Change #1176852 had a related patch set uploaded (by Gergő Tisza; author: Gergő Tisza):

[mediawiki/core@master] filerepo: Improve identification of ForeignAPIRepo requests

https://gerrit.wikimedia.org/r/1176852

Change #1176853 had a related patch set uploaded (by Gergő Tisza; author: Gergő Tisza):

[mediawiki/core@REL1_44] filerepo: Improve identification of ForeignAPIRepo requests

https://gerrit.wikimedia.org/r/1176853

Change #1176854 had a related patch set uploaded (by Gergő Tisza; author: Gergő Tisza):

[mediawiki/core@REL1_43] filerepo: Improve identification of ForeignAPIRepo requests

https://gerrit.wikimedia.org/r/1176854

Change #1176855 had a related patch set uploaded (by Gergő Tisza; author: Gergő Tisza):

[mediawiki/core@REL1_42] filerepo: Improve identification of ForeignAPIRepo requests

https://gerrit.wikimedia.org/r/1176855

Change #1176856 had a related patch set uploaded (by Gergő Tisza; author: Gergő Tisza):

[mediawiki/core@REL1_39] filerepo: Improve identification of ForeignAPIRepo requests

https://gerrit.wikimedia.org/r/1176856

LocalSettings code snippet that in theory works going back to 1.34 (although I haven't tested it on old versions):

$wgUseInstantCommons = false;
$wgForeignFileRepos[] = [
	'class' => ForeignAPIRepoWithFixedUA::class,
	'name' => 'wikimediacommons',
	'apibase' => 'https://commons.wikimedia.org/w/api.php',
	'url' => 'https://upload.wikimedia.org/wikipedia/commons',
	'thumbUrl' => 'https://upload.wikimedia.org/wikipedia/commons/thumb',
	'directory' => $wgUploadDirectory,
	'hashLevels' => 2,
	'transformVia404' => true,
	'fetchDescription' => true,
	'descriptionCacheExpiry' => 43200,
	'apiThumbCacheExpiry' => 0,
];

class ForeignAPIRepoWithFixedUA extends \ForeignAPIRepo {
	public static function getUserAgent() {
		global $wgCanonicalServer;
		$mediaWikiVersion = 'MediaWiki/' . MW_VERSION;
		return "$mediaWikiVersion ($wgCanonicalServer) ForeignAPIRepo/T400881";
	}
}

The settings are the defaults for InstantCommons (hotlinking, with 12-hour cache for the API requests), do we want to make any changes to those?

(This doesn't add a referer, which would be a lot more complicated. The patch does add it for future versions. Although not sure how useful it is since it just duplicates the URL from the UA.)

Change #1176855 abandoned by Gergő Tisza:

[mediawiki/core@REL1_42] filerepo: Improve identification of ForeignAPIRepo requests

Reason:

EOL branch

https://gerrit.wikimedia.org/r/1176855

@Joe which format do you think would be more useful?

ForeignAPIRepo/2.1 (https://example.org) MediaWiki/1.45.0

or

MediaWiki/1.45.0 (https://example.org) ForeignAPIRepo/2.1

Updated T400881#11072676 and the patch to put MediaWiki first.

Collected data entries

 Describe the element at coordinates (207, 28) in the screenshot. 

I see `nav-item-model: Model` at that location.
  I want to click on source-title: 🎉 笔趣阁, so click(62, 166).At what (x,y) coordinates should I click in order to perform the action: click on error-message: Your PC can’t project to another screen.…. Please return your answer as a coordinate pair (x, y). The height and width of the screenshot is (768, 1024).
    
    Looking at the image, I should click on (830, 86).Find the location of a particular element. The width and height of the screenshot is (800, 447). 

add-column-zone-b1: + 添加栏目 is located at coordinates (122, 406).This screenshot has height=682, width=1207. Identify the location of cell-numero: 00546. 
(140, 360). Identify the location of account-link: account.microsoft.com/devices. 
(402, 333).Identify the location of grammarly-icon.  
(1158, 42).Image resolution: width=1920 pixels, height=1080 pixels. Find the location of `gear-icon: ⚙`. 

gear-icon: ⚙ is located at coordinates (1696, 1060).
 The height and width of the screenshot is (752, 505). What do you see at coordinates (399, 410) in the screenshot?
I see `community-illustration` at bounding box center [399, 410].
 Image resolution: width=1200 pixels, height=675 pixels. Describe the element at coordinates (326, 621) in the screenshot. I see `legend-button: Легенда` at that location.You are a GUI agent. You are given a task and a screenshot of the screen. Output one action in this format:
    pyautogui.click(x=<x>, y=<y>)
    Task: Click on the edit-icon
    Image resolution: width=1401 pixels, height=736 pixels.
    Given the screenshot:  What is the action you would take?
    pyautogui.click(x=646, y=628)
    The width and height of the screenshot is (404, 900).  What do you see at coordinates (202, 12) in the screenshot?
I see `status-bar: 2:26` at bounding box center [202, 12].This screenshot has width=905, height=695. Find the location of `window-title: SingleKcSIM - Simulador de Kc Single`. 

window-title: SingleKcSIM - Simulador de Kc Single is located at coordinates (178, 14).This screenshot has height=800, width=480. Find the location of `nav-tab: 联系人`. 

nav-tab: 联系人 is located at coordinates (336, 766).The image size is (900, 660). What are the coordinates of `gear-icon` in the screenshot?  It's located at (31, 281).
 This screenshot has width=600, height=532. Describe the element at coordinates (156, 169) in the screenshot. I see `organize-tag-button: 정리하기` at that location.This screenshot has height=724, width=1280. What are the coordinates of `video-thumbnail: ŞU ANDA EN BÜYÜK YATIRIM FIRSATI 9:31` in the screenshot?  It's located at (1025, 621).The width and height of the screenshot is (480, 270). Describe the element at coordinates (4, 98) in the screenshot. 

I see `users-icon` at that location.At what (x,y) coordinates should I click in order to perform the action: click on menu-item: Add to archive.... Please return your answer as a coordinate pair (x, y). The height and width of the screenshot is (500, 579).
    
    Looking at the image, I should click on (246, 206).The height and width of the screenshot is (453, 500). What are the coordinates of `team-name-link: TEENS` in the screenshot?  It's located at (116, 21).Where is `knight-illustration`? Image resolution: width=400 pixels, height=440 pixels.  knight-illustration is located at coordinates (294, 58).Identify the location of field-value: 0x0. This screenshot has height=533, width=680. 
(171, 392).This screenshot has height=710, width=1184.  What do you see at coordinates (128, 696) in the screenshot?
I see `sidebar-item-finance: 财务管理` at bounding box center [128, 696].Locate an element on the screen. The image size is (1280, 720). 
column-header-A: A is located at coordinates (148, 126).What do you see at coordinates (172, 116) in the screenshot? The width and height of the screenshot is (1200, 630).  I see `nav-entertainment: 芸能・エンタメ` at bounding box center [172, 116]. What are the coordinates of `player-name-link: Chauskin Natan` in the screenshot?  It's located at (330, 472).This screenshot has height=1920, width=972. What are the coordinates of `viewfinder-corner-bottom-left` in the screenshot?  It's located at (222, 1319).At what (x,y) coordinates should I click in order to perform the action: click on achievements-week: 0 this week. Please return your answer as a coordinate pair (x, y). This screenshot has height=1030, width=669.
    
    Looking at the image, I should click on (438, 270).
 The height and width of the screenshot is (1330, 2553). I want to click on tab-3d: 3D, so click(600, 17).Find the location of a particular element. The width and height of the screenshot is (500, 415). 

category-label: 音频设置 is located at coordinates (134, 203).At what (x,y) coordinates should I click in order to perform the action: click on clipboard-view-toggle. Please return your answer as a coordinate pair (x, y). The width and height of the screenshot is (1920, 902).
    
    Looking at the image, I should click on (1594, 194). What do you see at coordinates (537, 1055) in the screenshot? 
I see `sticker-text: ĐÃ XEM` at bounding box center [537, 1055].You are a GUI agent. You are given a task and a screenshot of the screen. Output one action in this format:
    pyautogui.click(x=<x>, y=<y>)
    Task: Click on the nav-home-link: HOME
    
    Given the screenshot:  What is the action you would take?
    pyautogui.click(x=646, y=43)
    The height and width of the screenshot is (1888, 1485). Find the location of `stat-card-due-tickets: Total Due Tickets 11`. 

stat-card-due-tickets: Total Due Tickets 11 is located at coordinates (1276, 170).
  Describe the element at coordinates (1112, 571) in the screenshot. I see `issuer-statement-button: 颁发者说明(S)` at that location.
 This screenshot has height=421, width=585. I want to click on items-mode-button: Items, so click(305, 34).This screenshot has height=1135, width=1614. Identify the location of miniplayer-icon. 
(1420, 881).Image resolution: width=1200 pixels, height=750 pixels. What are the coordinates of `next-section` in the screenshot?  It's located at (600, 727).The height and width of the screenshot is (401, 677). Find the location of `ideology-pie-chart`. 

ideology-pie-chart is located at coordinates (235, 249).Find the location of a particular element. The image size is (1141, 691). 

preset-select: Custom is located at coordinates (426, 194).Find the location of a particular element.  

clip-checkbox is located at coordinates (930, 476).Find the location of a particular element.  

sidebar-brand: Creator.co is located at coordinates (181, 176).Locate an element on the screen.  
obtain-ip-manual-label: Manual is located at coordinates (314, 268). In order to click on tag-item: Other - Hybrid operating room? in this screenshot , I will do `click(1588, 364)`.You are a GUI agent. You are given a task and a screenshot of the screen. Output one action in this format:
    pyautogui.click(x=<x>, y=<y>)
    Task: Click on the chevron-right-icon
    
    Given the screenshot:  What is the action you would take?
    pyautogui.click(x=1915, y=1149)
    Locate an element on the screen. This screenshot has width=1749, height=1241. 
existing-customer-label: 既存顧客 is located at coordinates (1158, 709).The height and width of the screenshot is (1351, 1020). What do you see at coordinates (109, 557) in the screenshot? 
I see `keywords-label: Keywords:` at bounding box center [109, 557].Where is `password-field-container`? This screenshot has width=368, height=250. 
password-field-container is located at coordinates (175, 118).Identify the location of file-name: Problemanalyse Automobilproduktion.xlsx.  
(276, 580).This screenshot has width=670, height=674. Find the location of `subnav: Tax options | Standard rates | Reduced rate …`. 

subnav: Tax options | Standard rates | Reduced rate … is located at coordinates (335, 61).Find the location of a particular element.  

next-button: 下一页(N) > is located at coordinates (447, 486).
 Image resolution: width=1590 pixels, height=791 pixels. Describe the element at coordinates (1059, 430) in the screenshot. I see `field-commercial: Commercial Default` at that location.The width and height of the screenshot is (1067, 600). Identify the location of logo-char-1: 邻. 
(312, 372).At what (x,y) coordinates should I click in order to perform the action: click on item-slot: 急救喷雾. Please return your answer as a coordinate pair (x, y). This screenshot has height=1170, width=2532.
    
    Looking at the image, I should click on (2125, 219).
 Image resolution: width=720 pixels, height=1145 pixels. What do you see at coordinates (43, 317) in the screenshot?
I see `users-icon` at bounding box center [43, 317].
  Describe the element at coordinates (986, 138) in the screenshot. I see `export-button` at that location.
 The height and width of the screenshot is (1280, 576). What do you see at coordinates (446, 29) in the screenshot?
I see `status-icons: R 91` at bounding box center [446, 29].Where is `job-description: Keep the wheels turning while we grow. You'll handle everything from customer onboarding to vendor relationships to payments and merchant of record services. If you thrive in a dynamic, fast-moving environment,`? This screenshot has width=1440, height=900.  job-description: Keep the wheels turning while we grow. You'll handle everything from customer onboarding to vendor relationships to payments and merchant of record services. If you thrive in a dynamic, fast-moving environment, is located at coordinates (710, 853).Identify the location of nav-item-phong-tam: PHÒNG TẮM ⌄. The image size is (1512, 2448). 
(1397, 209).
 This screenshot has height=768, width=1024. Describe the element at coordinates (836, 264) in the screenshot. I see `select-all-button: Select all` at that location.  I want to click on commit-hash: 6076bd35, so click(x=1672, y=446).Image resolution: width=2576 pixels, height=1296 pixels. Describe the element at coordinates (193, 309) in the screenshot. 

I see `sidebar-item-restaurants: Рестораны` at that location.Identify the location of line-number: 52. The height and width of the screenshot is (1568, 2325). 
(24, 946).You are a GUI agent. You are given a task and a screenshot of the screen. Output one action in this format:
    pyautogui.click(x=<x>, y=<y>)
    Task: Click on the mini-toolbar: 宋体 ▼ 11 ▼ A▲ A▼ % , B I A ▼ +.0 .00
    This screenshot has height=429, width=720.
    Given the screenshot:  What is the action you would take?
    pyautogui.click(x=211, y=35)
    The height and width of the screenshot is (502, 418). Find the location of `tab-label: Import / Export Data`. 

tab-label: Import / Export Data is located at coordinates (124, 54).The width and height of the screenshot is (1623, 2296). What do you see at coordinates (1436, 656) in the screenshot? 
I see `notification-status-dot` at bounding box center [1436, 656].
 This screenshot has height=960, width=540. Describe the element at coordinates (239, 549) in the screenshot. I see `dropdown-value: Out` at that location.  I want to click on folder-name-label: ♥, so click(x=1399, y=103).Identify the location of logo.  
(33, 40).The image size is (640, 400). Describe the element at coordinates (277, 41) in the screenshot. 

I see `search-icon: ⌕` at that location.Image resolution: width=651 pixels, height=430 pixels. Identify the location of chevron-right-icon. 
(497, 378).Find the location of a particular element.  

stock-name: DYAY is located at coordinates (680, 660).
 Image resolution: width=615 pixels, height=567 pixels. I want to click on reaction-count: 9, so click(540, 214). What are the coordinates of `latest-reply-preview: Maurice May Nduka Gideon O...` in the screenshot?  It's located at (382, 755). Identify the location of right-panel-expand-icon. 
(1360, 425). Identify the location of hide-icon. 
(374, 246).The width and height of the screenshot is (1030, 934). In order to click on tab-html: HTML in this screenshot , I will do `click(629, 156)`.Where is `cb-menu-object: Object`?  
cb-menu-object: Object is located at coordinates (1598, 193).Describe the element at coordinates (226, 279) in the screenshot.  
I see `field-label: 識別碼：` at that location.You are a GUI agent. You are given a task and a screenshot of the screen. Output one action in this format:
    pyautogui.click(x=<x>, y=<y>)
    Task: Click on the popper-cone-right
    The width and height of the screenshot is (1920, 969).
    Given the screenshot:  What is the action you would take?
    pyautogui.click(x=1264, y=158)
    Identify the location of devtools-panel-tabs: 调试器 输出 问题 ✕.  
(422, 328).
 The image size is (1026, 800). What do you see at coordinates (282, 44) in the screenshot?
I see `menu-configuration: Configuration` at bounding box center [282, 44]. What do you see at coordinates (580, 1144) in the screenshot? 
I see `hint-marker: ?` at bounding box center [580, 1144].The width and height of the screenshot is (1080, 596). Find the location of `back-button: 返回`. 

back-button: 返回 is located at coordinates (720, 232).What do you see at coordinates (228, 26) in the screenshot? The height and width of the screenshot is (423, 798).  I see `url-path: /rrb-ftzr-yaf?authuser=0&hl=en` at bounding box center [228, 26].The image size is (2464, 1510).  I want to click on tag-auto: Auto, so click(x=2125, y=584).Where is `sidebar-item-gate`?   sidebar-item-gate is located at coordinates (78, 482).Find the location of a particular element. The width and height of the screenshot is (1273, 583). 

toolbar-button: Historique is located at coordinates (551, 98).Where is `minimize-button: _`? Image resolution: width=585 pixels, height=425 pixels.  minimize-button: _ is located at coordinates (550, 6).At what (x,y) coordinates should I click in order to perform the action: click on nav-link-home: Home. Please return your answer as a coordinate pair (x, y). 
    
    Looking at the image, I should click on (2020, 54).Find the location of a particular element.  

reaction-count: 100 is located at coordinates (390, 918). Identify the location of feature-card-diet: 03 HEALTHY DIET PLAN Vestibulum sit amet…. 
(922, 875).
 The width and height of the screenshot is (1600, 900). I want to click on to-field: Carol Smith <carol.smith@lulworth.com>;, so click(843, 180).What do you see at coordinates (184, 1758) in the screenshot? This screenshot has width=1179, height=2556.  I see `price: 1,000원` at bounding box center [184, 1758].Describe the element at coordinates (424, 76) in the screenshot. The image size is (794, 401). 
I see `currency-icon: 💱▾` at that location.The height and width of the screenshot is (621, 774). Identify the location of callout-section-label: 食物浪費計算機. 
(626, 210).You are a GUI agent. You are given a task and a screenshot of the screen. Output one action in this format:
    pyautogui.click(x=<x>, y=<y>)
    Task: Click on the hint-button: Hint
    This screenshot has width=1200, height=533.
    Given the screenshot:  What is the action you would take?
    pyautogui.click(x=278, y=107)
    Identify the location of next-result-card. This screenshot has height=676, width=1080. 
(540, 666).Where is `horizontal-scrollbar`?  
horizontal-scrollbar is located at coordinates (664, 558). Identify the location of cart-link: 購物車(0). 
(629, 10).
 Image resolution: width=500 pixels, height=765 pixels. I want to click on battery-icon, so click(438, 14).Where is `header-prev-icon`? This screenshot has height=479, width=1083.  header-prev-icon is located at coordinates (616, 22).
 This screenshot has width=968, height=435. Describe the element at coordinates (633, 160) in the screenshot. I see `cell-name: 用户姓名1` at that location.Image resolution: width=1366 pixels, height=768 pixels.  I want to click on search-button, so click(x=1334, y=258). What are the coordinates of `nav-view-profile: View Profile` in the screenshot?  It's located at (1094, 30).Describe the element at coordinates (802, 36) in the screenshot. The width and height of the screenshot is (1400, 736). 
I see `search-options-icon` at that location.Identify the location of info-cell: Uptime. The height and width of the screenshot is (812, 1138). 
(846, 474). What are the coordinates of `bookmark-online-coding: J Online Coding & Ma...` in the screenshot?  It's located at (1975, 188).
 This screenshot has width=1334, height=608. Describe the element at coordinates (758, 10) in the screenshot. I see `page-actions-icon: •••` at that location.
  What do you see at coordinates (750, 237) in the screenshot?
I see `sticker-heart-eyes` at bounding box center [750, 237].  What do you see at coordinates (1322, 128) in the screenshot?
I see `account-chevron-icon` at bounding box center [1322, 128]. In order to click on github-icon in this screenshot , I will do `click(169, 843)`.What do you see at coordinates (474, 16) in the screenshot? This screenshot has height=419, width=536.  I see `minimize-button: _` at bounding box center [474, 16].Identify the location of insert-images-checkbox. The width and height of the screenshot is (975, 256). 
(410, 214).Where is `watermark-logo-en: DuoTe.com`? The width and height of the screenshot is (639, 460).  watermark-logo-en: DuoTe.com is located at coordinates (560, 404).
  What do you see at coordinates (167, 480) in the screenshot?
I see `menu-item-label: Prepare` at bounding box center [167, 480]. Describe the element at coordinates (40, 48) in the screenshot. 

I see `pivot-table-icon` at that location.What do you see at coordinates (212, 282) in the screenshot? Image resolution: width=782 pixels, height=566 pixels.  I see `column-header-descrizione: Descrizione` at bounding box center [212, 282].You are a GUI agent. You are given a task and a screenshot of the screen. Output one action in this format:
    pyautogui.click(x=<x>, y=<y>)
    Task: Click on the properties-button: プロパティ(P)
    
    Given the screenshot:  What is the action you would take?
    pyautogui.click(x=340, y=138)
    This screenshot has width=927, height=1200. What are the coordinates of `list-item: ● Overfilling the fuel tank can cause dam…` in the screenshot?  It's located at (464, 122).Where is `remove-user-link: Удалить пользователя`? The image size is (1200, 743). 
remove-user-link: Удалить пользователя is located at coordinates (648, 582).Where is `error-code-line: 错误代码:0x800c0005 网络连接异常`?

YOUR OBJECTIVE ->
Continue the discussion about identifying ForeignAPIRepo requests, beginning after its final sentence.

EXERCISE RESPONSE ->
Change #1176854 merged by jenkins-bot:

[mediawiki/core@REL1_43] filerepo: Improve identification of ForeignAPIRepo requests

https://gerrit.wikimedia.org/r/1176854

Change #1176856 merged by jenkins-bot:

[mediawiki/core@REL1_39] filerepo: Improve identification of ForeignAPIRepo requests

https://gerrit.wikimedia.org/r/1176856

Change #1176853 merged by jenkins-bot:

[mediawiki/core@REL1_44] filerepo: Improve identification of ForeignAPIRepo requests

https://gerrit.wikimedia.org/r/1176853

Change #1176852 merged by jenkins-bot:

[mediawiki/core@master] filerepo: Improve identification of ForeignAPIRepo requests

https://gerrit.wikimedia.org/r/1176852

The patches are merged, and I added the code snippet to https://www.mediawiki.org/wiki/InstantCommons#Temporary_solution. I think we are done here.

Does the referrer thing make sense to set in MediaWiki in general just by default. I'm sure there are lots of other HTTP requests MW might make which aren't as common as InstantCommons.

Does the referrer thing make sense to set in MediaWiki in general just by default. I'm sure there are lots of other HTTP requests MW might make which aren't as common as InstantCommons.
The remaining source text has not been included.